### LISTED ENTRIES:

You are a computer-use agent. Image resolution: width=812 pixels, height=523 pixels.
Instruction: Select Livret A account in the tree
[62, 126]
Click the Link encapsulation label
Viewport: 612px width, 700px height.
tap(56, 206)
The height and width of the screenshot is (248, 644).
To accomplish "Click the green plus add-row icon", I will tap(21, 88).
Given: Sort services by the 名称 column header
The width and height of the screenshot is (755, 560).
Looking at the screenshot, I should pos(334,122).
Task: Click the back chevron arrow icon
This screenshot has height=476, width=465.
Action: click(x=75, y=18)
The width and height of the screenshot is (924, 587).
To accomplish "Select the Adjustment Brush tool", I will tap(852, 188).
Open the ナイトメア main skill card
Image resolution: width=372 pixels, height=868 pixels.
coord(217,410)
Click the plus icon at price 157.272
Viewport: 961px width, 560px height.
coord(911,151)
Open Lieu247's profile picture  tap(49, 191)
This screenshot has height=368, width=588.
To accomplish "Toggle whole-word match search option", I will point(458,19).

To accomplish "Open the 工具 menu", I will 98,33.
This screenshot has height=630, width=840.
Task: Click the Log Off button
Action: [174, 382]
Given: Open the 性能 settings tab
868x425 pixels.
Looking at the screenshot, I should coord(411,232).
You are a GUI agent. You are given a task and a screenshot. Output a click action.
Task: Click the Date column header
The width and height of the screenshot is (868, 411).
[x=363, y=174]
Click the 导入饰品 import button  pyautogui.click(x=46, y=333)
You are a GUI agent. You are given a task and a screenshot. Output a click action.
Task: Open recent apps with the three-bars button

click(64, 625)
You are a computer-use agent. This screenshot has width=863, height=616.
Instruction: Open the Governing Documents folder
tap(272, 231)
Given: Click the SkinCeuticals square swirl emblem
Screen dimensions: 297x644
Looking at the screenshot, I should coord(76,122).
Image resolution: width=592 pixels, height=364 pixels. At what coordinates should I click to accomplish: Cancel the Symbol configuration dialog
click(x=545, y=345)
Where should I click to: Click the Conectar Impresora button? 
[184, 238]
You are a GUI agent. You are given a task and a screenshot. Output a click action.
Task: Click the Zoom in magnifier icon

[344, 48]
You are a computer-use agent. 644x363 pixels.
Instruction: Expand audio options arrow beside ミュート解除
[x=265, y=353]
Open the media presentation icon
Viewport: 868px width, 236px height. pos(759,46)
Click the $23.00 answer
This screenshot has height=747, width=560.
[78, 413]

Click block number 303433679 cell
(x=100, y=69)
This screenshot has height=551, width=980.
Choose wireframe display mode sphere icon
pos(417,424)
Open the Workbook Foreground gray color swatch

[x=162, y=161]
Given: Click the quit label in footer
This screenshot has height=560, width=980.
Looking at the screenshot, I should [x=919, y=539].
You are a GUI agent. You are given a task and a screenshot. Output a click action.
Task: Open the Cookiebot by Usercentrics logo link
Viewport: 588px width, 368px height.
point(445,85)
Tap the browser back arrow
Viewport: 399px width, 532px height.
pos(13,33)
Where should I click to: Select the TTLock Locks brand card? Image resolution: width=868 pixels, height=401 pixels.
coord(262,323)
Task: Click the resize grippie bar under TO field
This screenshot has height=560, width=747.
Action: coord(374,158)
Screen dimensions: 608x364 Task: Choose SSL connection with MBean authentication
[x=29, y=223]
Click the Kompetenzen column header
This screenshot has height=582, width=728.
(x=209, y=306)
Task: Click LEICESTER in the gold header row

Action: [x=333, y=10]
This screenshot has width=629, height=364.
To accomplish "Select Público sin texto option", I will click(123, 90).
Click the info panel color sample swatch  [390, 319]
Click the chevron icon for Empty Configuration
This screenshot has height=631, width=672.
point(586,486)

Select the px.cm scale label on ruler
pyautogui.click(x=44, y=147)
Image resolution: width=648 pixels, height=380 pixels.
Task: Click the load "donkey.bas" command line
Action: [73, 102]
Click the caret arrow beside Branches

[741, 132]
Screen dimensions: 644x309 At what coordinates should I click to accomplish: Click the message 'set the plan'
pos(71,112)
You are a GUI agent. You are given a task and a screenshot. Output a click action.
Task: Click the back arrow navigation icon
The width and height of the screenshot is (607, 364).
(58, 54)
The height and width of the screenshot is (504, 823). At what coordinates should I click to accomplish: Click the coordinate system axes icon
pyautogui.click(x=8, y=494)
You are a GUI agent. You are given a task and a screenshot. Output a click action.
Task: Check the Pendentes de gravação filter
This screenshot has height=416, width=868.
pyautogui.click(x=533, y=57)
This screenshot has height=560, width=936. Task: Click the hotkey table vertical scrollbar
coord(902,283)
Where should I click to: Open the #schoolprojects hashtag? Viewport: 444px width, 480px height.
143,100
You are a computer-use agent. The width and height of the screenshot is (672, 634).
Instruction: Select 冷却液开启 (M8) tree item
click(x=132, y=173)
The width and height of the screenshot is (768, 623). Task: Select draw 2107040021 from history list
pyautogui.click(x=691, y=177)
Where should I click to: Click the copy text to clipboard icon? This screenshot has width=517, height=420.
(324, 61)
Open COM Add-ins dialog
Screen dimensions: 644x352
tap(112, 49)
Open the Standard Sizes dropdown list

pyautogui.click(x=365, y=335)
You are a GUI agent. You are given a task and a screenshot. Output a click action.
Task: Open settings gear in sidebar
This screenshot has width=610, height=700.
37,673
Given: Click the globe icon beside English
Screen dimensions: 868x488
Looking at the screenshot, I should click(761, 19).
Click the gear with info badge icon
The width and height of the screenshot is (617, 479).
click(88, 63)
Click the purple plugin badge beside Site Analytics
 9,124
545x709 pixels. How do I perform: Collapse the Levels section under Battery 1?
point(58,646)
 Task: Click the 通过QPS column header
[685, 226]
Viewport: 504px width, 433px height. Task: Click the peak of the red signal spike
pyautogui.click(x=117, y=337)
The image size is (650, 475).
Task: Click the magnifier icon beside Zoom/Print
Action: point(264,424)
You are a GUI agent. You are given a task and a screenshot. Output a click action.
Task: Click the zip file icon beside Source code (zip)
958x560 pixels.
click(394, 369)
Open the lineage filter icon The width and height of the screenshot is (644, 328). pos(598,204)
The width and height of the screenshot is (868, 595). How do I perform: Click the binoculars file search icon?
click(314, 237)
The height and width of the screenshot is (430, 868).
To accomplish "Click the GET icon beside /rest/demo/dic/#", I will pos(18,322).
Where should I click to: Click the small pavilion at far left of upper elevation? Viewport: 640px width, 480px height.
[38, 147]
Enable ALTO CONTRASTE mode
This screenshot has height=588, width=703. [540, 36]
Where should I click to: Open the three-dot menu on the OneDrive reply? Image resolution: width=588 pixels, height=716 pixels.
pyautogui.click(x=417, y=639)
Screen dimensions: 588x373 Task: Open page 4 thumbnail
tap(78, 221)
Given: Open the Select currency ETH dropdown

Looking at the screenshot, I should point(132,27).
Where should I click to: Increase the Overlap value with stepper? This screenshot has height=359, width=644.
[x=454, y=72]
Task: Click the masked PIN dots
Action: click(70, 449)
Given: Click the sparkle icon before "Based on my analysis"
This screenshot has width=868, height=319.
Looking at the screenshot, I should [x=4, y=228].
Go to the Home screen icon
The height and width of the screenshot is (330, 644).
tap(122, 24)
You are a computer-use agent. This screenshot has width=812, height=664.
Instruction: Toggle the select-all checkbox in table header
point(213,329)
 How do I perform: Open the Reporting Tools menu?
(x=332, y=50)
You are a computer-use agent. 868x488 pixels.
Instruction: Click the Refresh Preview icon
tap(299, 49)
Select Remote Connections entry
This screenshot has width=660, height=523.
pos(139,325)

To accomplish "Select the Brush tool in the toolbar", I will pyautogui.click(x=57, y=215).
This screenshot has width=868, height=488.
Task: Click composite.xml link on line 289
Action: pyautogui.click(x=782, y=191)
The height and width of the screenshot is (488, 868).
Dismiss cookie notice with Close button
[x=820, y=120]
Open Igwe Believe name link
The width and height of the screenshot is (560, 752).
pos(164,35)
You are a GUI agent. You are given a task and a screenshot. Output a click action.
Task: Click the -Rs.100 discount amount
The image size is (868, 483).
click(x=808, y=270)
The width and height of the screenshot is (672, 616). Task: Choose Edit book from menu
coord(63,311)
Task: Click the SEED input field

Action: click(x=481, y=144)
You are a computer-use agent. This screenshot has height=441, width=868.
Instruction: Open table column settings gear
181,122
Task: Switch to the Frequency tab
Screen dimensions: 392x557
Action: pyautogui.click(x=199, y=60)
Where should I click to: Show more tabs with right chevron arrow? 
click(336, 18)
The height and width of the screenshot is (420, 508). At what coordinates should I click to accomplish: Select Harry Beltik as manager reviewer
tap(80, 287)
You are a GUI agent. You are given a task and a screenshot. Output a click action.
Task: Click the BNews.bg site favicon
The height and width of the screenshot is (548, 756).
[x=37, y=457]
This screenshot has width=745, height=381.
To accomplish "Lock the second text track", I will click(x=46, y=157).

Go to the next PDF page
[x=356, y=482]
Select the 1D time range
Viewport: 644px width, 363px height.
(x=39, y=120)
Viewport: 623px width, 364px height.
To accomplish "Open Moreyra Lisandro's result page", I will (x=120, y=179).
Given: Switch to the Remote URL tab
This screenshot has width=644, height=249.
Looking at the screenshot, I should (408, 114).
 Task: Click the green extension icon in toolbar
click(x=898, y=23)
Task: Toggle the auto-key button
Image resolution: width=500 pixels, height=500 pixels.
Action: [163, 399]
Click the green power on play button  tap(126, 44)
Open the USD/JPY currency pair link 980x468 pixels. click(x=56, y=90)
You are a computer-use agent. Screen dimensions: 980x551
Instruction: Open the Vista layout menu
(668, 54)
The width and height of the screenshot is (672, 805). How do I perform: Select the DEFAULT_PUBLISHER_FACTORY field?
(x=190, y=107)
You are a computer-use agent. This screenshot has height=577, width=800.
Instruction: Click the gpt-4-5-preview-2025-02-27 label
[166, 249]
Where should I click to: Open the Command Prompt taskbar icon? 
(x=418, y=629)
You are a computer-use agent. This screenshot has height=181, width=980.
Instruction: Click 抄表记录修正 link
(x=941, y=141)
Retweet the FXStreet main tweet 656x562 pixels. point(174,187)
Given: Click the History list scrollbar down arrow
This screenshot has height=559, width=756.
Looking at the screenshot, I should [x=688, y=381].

### YOUR OBJECTIVE:
Copy each line of the data above that holds "info".

### RESPONSE:
Click the info panel color sample swatch  [390, 319]
Click the gear with info badge icon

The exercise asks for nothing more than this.